June has been sort of up and down.  My brother and his new bride came for a visit early in the month after their honeymoon to Iceland, and we had a blast soaking up as much time with them as we could during that weekend.  Phoebe is quite attached to her new auntie.

I took Phoebe for a weigh-in recently and found she had lost a little more weight and her BMI has dropped again from 7% to 4%.  I know overall since her diagnosis we have seen her gain about 5 pounds and gain a few inches in height, but the fact that she keeps gaining and losing and not having the kind of “catch-up” recovery that the research suggests she should has me worried.  We’ve been keeping a food journal the last week and going over her caloric intake with her nutritionist and she believes we should try and get another 400 calories per day into Phoebe.  That’s NO SMALL FEAT, I tell you.  It’s hard not to be discouraged and to feel like we are facing impossibilities.  It’s hard to not grow weary in this work and throw my hands up in frustration.  But sometimes you go on simply because you just have no other option.  This is the hand that has been given us, and this is the work the Lord has given in this season.  It makes me fall on my face a lot, yet I can see so much good in it all, even though I find my soul complaining often.  Some days are good and we feel strong and capable, other days the fear rages and the weariness threatens.  I have learned to be honest with the Lord and to just walk with Him in it all.  I cannot tell you what a comfort the Psalms have been to me in this season.  I am listening to them constantly on Sandra Maccracken’s new cd Psalms and also Shane and Shane’s Psalms, Vol. 2.  I’m reading them daily in Tim Keller’s book The Songs of Jesus.  I cannot tell you how often I don’t have words, yet the Psalms somehow impart them and pull the words out of my soul in prayer to God.  His Word is like oxygen to me.  We press on in hope and trust.

Collected data entries:
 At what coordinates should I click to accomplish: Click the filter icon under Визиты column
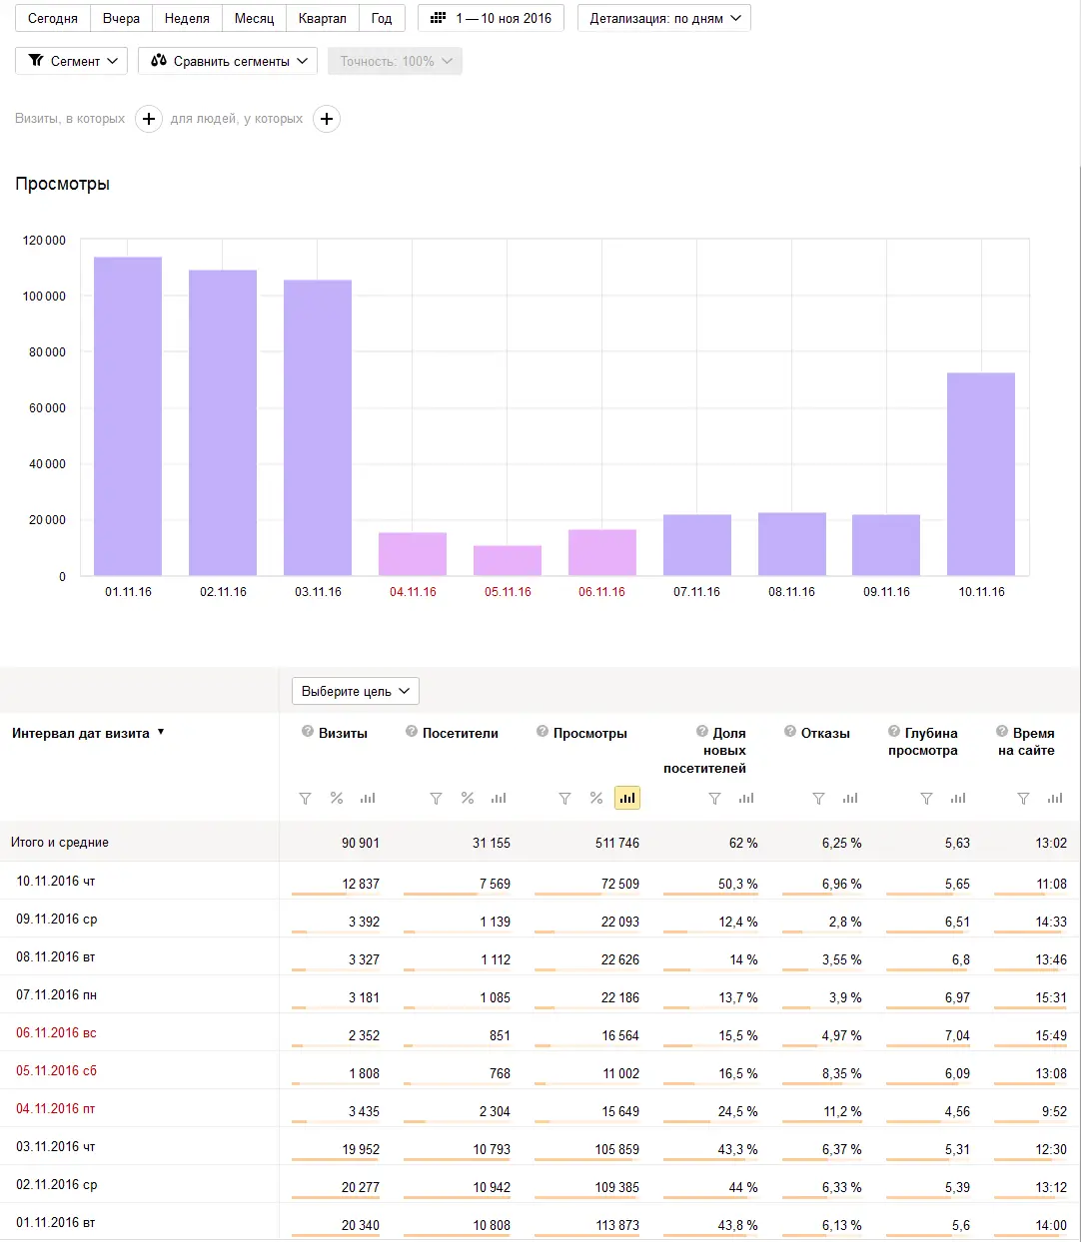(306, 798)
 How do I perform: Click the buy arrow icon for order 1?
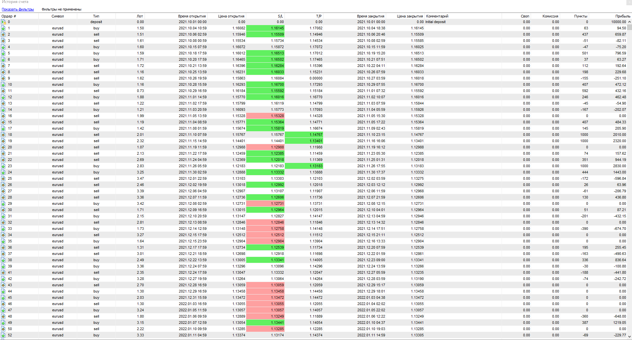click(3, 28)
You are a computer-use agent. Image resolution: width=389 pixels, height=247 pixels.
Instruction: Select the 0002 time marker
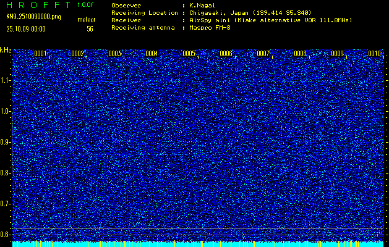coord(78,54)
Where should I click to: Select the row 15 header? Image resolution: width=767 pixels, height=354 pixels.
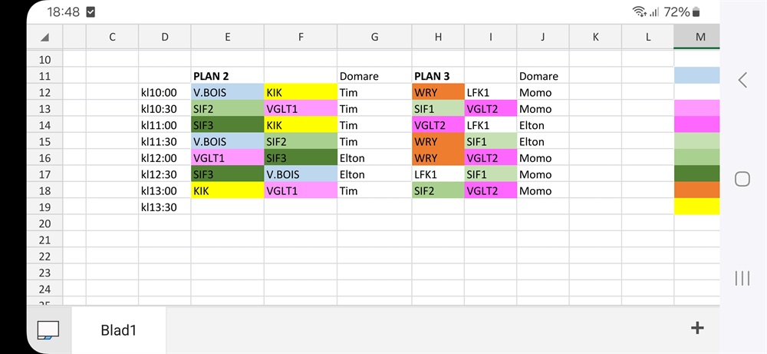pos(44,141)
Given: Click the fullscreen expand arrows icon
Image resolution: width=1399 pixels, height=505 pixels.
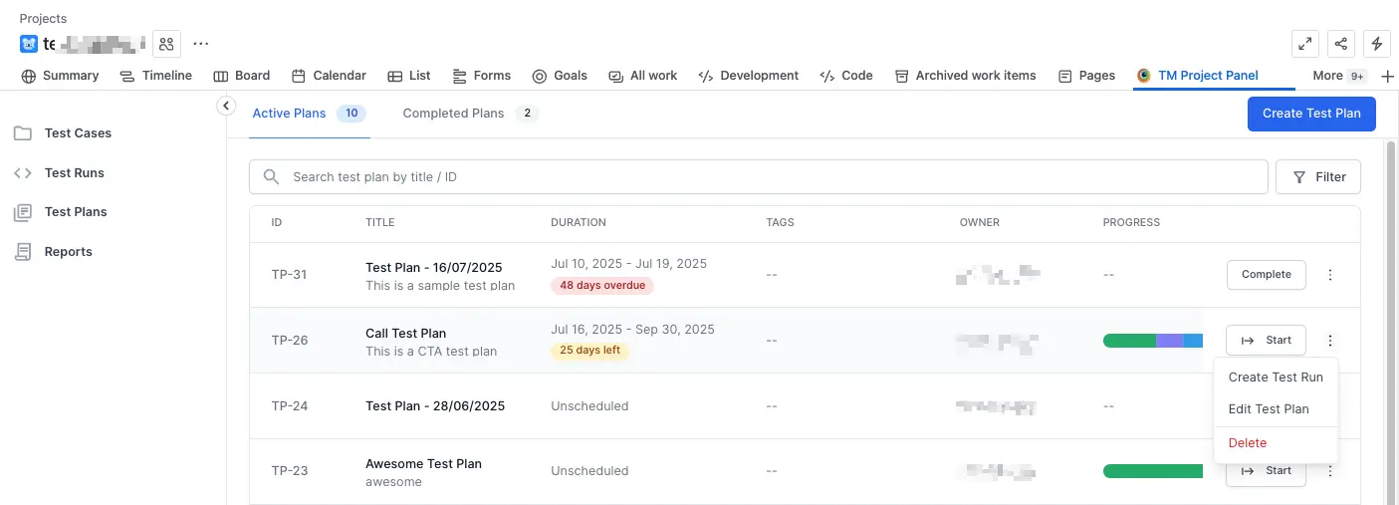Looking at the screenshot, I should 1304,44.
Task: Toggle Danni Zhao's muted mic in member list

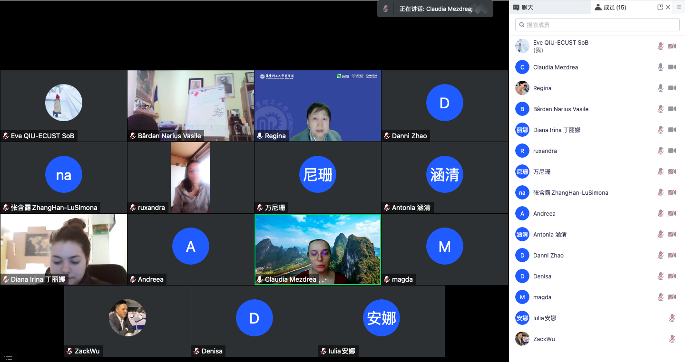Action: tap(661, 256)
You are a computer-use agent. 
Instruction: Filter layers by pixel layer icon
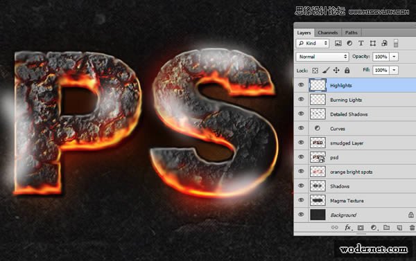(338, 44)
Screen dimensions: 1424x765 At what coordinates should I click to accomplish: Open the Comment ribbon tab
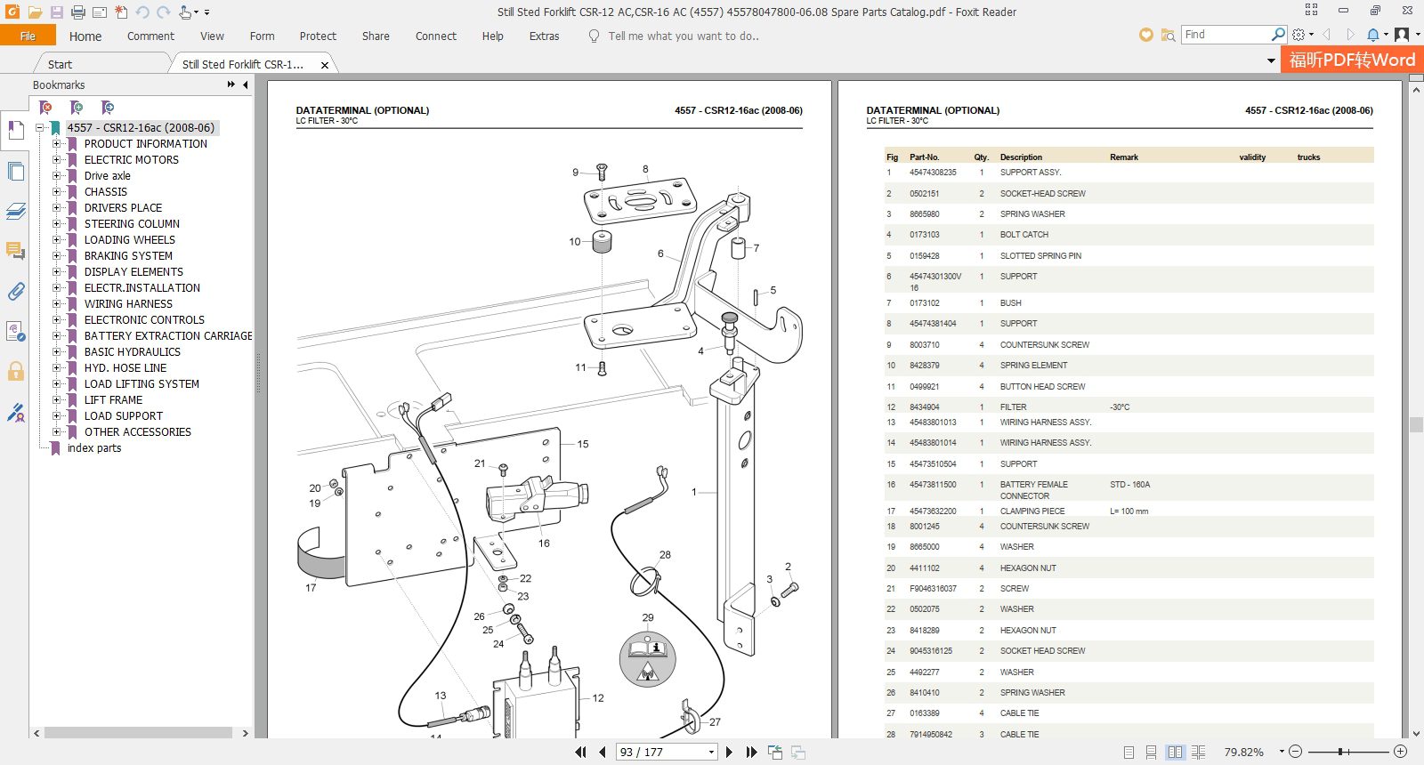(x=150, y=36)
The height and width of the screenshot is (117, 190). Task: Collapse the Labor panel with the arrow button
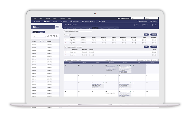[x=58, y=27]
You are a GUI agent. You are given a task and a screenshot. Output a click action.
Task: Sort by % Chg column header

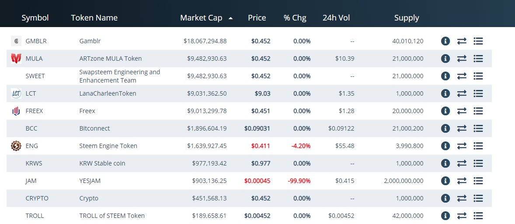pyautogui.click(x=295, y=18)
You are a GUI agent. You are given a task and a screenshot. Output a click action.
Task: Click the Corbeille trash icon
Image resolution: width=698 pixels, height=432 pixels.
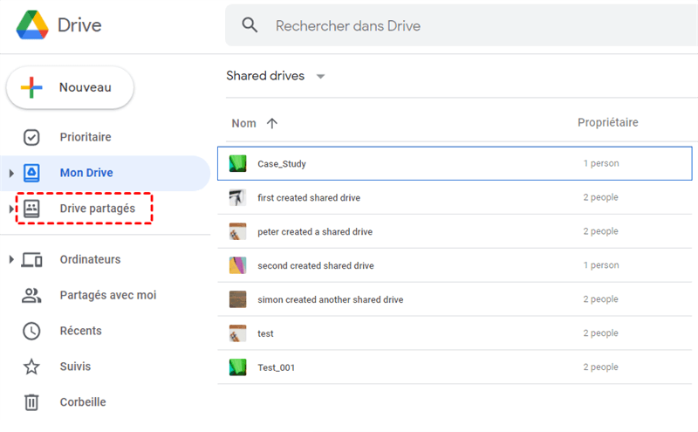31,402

* BRIEF 1:
Answer these questions from the June update:
(a) Where did the brother and his new bride go on their honeymoon?
(b) Phoebe's BMI dropped from what percentage to what percentage?
(c) How many more calories per day does the nutritionist believe Phoebe should get?
* BRIEF 2: How would you say this sentence from the June update in Spanish: "I took Phoebe for a weigh-in recently and found she had lost a little more weight and her BMI has dropped again from 7% to 4%."
* BRIEF 3: Resume the June update right after its final sentence, "We press on in hope and trust."

* RESPONSE AREA 1:
(a) Iceland
(b) From 7% to 4%
(c) Another 400 calories per day

* RESPONSE AREA 2: Hace poco llevé a Phoebe a pesarse y descubrí que había perdido un poco más de peso y que su IMC ha vuelto a bajar del 7 % al 4 %.

* RESPONSE AREA 3:
I’ve been helped by Sara Groves’ words in this video as she shares some about her struggle with depression and anxiety, specifically her question “What is the Gospel that saves me?”  When the anxiety builds, I come back to this.  What is the Gospel that saves me?  Health?  Ease?  A thriving child?  These things are legitimate longings of my heart, but will my soul survive if God doesn’t give these things?  At the end of the day, my hope isn’t in a certain result, it can’t be, because that is a frail hope.  At the end of the day, my hope must be in Jesus and the promise of a secure future with Him no matter what comes on this green earth, a future where He will finally heal all disease and right all wrongs.  I am beginning to understand Jonathon Edwards’ plea: “Lord, stamp eternity on my eyeballs.”  If I can shift my perspective, usually my view of the present changes and I am able to find my way through.

By the end of the summer if we haven’t seen considerable growth in Phoebe, our nutritionist is recommending we seek a second opinion by a pediatric celiac specialist, which will entail some travel to either Georgia, Boston, or Chicago.  Pray with me for growth?  And for wisdom and endurance in the journey.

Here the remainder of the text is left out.